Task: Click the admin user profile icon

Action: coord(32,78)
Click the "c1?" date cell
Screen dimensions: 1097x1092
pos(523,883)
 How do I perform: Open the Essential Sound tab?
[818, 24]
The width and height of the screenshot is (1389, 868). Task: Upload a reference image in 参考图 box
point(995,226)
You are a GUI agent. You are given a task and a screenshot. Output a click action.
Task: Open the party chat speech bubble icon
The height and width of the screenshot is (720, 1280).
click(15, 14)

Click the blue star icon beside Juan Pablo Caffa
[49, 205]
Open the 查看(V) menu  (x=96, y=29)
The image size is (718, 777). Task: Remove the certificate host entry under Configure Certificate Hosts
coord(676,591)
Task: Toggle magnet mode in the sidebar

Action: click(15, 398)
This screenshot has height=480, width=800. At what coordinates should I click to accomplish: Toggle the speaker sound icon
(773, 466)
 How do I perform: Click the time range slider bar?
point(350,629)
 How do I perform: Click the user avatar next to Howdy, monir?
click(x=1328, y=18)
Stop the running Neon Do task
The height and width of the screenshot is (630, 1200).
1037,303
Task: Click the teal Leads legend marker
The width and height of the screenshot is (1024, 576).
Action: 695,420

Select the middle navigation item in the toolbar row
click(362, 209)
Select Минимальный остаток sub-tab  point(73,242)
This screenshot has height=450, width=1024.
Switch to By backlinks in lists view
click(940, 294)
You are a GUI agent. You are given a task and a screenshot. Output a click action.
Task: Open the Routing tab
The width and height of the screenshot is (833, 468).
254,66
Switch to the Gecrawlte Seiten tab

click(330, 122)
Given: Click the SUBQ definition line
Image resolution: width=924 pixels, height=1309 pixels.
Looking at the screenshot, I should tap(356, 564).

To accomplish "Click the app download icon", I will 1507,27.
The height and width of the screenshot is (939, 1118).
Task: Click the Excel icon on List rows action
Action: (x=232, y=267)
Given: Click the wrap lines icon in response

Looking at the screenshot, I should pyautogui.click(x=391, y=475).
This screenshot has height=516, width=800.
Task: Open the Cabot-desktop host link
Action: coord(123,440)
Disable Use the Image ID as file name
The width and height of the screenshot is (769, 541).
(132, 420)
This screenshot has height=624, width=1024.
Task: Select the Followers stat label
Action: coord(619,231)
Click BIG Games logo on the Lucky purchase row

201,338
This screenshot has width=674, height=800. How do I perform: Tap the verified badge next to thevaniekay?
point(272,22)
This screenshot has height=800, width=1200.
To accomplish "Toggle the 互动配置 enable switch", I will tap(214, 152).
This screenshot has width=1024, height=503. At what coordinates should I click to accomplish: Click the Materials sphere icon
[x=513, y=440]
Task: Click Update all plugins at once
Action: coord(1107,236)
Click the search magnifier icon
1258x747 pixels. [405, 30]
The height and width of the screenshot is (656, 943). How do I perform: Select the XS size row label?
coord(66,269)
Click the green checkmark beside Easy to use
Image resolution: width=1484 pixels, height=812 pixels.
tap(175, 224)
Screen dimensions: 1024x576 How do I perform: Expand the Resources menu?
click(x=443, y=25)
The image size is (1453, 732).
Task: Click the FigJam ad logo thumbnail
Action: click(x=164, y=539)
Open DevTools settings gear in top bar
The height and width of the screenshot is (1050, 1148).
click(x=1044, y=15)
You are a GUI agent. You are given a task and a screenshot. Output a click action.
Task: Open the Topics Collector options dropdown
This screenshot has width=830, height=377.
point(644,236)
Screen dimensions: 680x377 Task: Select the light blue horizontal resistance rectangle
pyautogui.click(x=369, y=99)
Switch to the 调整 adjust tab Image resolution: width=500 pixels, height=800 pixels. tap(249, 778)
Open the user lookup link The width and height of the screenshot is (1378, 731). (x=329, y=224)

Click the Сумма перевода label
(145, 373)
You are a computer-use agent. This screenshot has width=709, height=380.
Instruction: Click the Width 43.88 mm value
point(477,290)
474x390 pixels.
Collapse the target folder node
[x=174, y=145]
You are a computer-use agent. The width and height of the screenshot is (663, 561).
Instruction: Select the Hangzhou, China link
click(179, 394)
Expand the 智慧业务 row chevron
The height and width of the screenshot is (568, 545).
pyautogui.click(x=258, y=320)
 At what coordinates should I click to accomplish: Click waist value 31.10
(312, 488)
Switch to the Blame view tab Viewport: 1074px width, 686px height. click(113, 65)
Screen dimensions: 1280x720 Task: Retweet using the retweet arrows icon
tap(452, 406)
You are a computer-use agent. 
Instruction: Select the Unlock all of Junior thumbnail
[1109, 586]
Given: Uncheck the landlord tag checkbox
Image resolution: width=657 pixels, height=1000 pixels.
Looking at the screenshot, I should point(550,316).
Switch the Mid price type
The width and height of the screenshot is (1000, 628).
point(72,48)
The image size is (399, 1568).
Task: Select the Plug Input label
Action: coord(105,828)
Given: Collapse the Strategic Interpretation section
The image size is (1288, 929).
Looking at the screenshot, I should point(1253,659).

###

=== What to produce ===
Your answer should be the lines above from the one containing "Stop the running Neon Do task" through the one containing "This screenshot has height=800, width=1200.", copied exactly and with both ends kept.

=== Result of this task ===
Stop the running Neon Do task
The height and width of the screenshot is (630, 1200).
1037,303
Task: Click the teal Leads legend marker
The width and height of the screenshot is (1024, 576).
Action: 695,420

Select the middle navigation item in the toolbar row
click(362, 209)
Select Минимальный остаток sub-tab  point(73,242)
This screenshot has height=450, width=1024.
Switch to By backlinks in lists view
click(940, 294)
You are a GUI agent. You are given a task and a screenshot. Output a click action.
Task: Open the Routing tab
The width and height of the screenshot is (833, 468).
254,66
Switch to the Gecrawlte Seiten tab

click(330, 122)
Given: Click the SUBQ definition line
Image resolution: width=924 pixels, height=1309 pixels.
Looking at the screenshot, I should tap(356, 564).

To accomplish "Click the app download icon", I will 1507,27.
The height and width of the screenshot is (939, 1118).
Task: Click the Excel icon on List rows action
Action: (x=232, y=267)
Given: Click the wrap lines icon in response

Looking at the screenshot, I should pyautogui.click(x=391, y=475).
This screenshot has height=516, width=800.
Task: Open the Cabot-desktop host link
Action: coord(123,440)
Disable Use the Image ID as file name
The width and height of the screenshot is (769, 541).
(132, 420)
This screenshot has height=624, width=1024.
Task: Select the Followers stat label
Action: coord(619,231)
Click BIG Games logo on the Lucky purchase row

201,338
This screenshot has width=674, height=800. How do I perform: Tap the verified badge next to thevaniekay?
point(272,22)
This screenshot has height=800, width=1200.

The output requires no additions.